简单的比较同步|多线程|协程的爬取速度

「本章,啥也不干,就来简略的比较比较爬虫速度」

先上结果,以下结果是多次运行后取的最优结果。不同时间段对于速率影响还是有的。参考即可

"""
普通函数执行:总耗时 3.330171585083008 S
线程池执行:总耗时 总耗时 1.6058530807495117 S
多线程执行:总耗时 总耗时 1.8512330055236816 S
协程异步执行:总耗时 总耗时 总耗时 1.091230869293213 S
线程池协程异步:总耗时 0.8936080932617188 S
"""

普通函数

也就是同步爬虫

import requests
import time

List_Url = ['https://img.soutula.com/large/006APoFYly8hbhsbsmciuj30hs0hfaam.jpg',
            'https://img.soutula.com/large/ceeb653ely8hbhrnv8vx1j20hs0hj3zo.jpg',
            'https://img.soutula.com/large/006APoFYly8hbhm20mb6rj30hs0hmt9j.jpg',
            'https://img.soutula.com/large/ceeb653ely8hbhixn8cvvj205k0563yf.jpg',
            'https://img.soutula.com/large/ceeb653ely8hbhbzwzy4ej20hs0f1753.jpg']

def run():
    headers = {
        'User-Agent': 'Mozilla/5.0 (Windows NT 10.0; Win64; x64) AppleWebKit/537.36 (KHTML, like Gecko) Chrome/91.0.4472.106 Safari/537.36 Edg/91.0.864.53',
        'Referer': 'https://www.fabiaoqing.com/biaoqing'
    }
    for Url in List_Url:
        response = requests.get(Url,headers=headers)
        with open("爬fabiaoqing网图/" + Url[-8:-4] + '.jpg', 'wb') as w:
            content =response.content
            w.write(content)

if __name__ == '__main__':
    s = time.time()
    run()
    print("总耗时 {} S".format(time.time() - s))

_所给资料_.
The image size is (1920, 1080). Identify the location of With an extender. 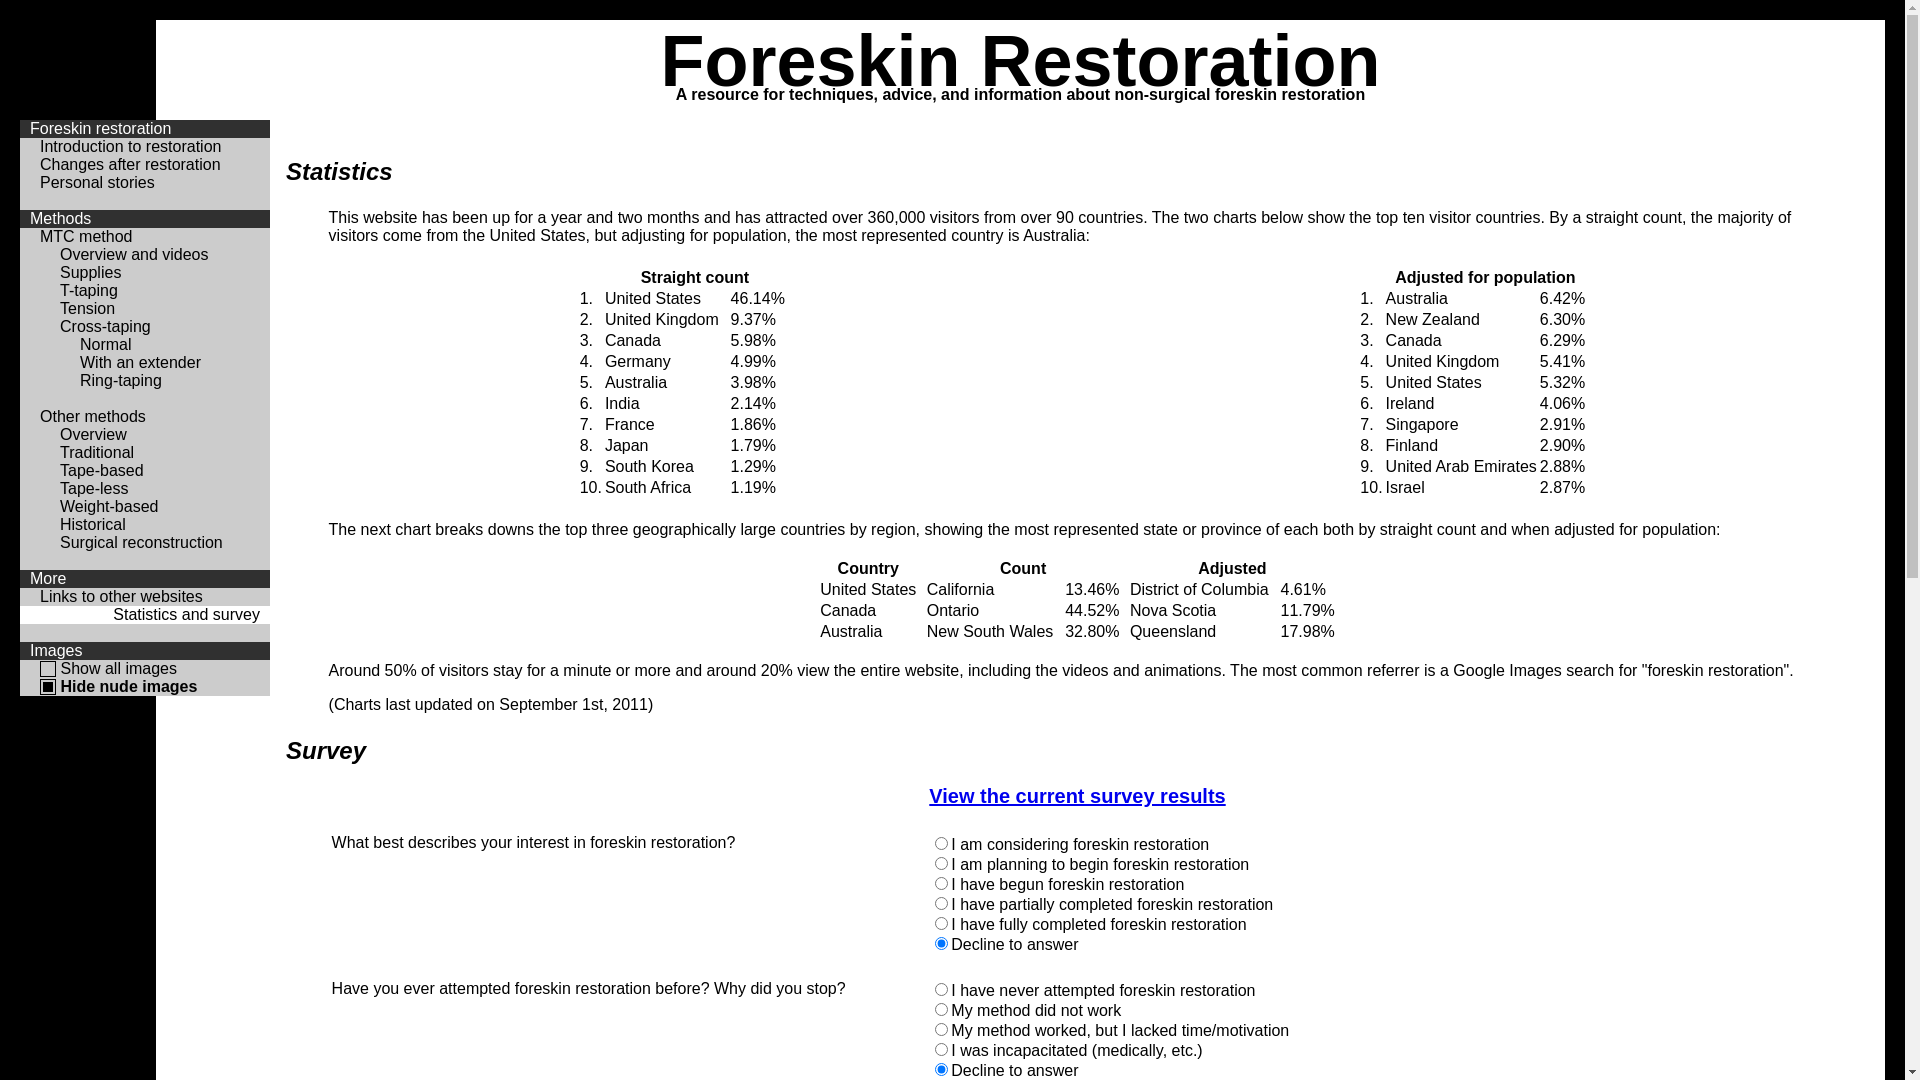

--

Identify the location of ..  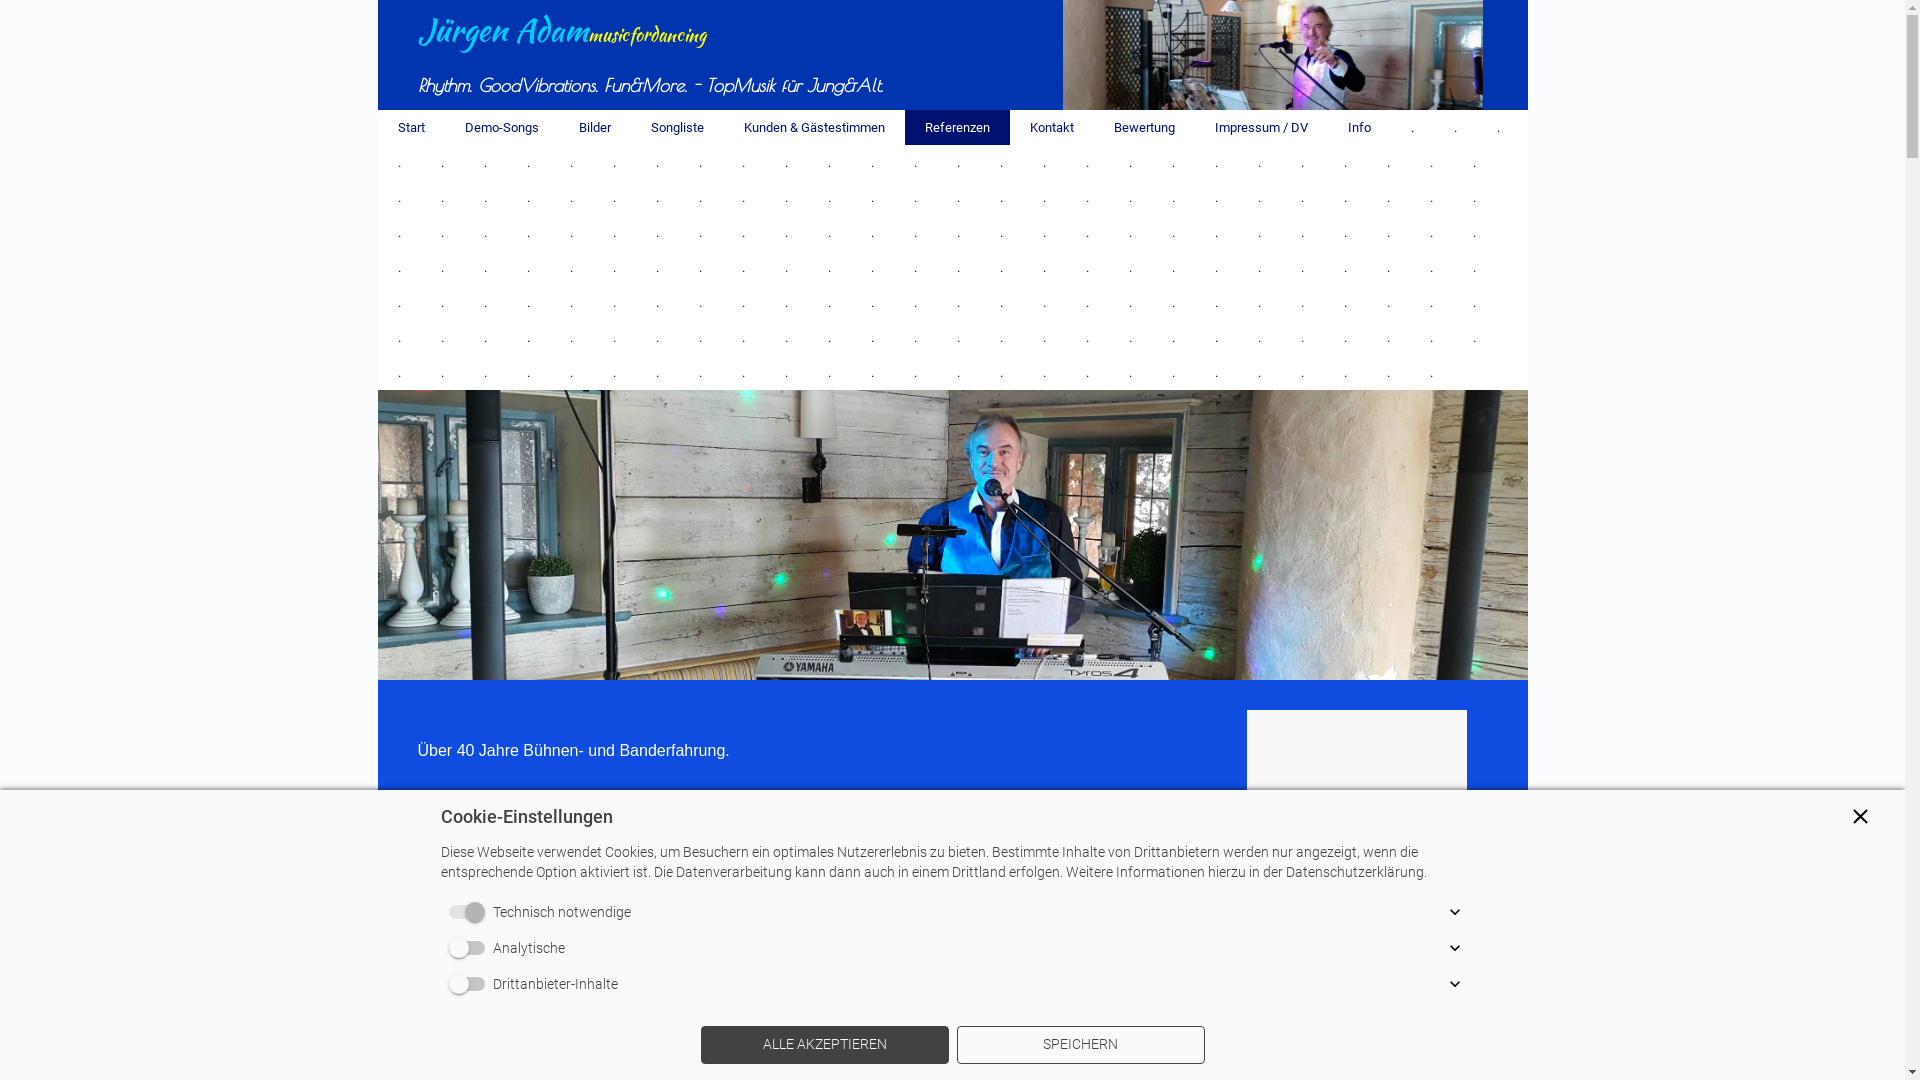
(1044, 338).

_练习任务_.
A. 把原文中以"先上结果"开头的那一段改写得更简短,保留其主要信息。
B. 请抄写原文中从"List_Url = ['h"开始,一直到"aders=headers)"为止的全部内容。
作答时只能依据原文。

_参考答案_.
A. 这些结果取自多次运行中的最优值。由于不同时段会影响速率,结果仅供参考。

B.
List_Url = ['https://img.soutula.com/large/006APoFYly8hbhsbsmciuj30hs0hfaam.jpg',
            'https://img.soutula.com/large/ceeb653ely8hbhrnv8vx1j20hs0hj3zo.jpg',
            'https://img.soutula.com/large/006APoFYly8hbhm20mb6rj30hs0hmt9j.jpg',
            'https://img.soutula.com/large/ceeb653ely8hbhixn8cvvj205k0563yf.jpg',
            'https://img.soutula.com/large/ceeb653ely8hbhbzwzy4ej20hs0f1753.jpg']

def run():
    headers = {
        'User-Agent': 'Mozilla/5.0 (Windows NT 10.0; Win64; x64) AppleWebKit/537.36 (KHTML, like Gecko) Chrome/91.0.4472.106 Safari/537.36 Edg/91.0.864.53',
        'Referer': 'https://www.fabiaoqing.com/biaoqing'
    }
    for Url in List_Url:
        response = requests.get(Url,headers=headers)